Coriander leaves may be puny little wisps occupying a corner of the kitchen basket and yet, their absence or substitution with something else takes the life out of the dish.
A member of the carrot family, Apiaceae, coriander leaves or parsley makes all the difference to the preparation. Coriander leaves are said to meet the daily vitamin C requirements well. They are also a good antidote for garlic breath. They are also known to be effective in treating problems such as indigestion, cough and cold etc. Here are some coriander-based dishes to try:
Coriander–dates chutney
Ingredients: Coriander leaves (cut and washed) - 1 cup; Deseeded Dates – ½ cup; Roasted Red Chillies – 1 or 2; Tamarind – 1 lemon sized lump; Salt to taste
For seasoning: Ghee – 1 teaspoon; Mustard seeds – ¼ teaspoon; Curry leaves – 1 small sprig
Method: Soak the dates and tamarind in hot water for 15 minutes.
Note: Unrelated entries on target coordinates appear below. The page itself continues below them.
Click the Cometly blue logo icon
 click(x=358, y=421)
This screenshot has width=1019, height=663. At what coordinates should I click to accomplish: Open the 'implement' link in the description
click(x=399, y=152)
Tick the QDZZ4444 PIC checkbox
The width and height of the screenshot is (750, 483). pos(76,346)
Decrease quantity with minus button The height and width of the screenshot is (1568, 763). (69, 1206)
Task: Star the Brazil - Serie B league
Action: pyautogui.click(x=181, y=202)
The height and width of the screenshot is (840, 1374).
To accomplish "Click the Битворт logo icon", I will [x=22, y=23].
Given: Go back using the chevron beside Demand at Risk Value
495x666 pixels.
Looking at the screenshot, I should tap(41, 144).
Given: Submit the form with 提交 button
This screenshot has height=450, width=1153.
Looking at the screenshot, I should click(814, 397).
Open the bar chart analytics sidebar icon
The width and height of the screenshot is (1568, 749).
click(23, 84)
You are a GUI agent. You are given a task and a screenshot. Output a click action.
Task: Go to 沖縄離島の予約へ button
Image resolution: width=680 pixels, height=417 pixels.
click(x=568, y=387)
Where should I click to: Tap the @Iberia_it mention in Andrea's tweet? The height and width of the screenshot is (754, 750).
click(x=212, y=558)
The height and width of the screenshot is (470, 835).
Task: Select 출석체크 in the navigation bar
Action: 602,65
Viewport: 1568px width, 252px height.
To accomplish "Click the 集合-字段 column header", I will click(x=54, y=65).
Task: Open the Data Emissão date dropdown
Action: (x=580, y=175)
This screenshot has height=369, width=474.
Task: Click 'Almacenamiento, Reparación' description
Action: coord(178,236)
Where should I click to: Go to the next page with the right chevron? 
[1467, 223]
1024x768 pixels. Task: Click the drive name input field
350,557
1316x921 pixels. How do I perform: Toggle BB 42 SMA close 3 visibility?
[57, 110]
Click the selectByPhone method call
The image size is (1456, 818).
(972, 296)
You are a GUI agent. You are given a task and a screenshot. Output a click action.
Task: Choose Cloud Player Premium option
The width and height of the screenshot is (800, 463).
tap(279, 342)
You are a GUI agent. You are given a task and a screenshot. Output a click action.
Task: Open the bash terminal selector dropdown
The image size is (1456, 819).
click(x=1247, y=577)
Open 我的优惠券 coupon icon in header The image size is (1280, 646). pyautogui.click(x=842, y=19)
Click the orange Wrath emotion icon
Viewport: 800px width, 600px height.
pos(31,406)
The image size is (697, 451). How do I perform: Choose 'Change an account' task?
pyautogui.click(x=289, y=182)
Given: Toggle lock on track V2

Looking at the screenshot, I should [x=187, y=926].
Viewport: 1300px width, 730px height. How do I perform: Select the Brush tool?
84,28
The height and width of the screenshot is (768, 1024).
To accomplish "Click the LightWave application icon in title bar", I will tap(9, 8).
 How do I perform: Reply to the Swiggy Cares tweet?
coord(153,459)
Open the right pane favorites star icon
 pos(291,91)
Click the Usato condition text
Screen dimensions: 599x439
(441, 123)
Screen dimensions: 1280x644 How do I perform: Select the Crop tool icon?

Adding just enough water, grind together soaked dates, tamarind and roasted red chillies to a fine paste. Mix salt. Heat ghee, add the mustard seeds and curry leaves. Add the seasoning to the paste. Serve with rice or puris.
Coriander–lime paste
This could be used as a pickle or had mixed with rice as in puliyogare
Ingredients: Coriander leaves (cut and cleaned) – 1 cup; Green chillies – 2; Lime – ½; Hing - a pinch; Salt to taste
Method – Grind together the leaves and green chillies to a fine paste. Add salt and hing. Add lime juice and mix well. Store in a tight capped bottle in the fridge.
Spicy green radishes
Ingredients: Tender radishes (peeled and cleaned) – 3 or 4; Coriander leaves (cut and cleaned) – ½ cup; Green chillies – 1 or 2; Hing – ¼ teaspoon; Salt to taste, Oil for shallow frying
Method: Slice the radishes lengthwise into ½ inch thick slices. Grind the leaves and chillies into a thick paste. Add hing and salt. Smear the paste on the radish slices and keep aside for half an hour to marinate. Shallow fry on both sides. Serve as a side dish.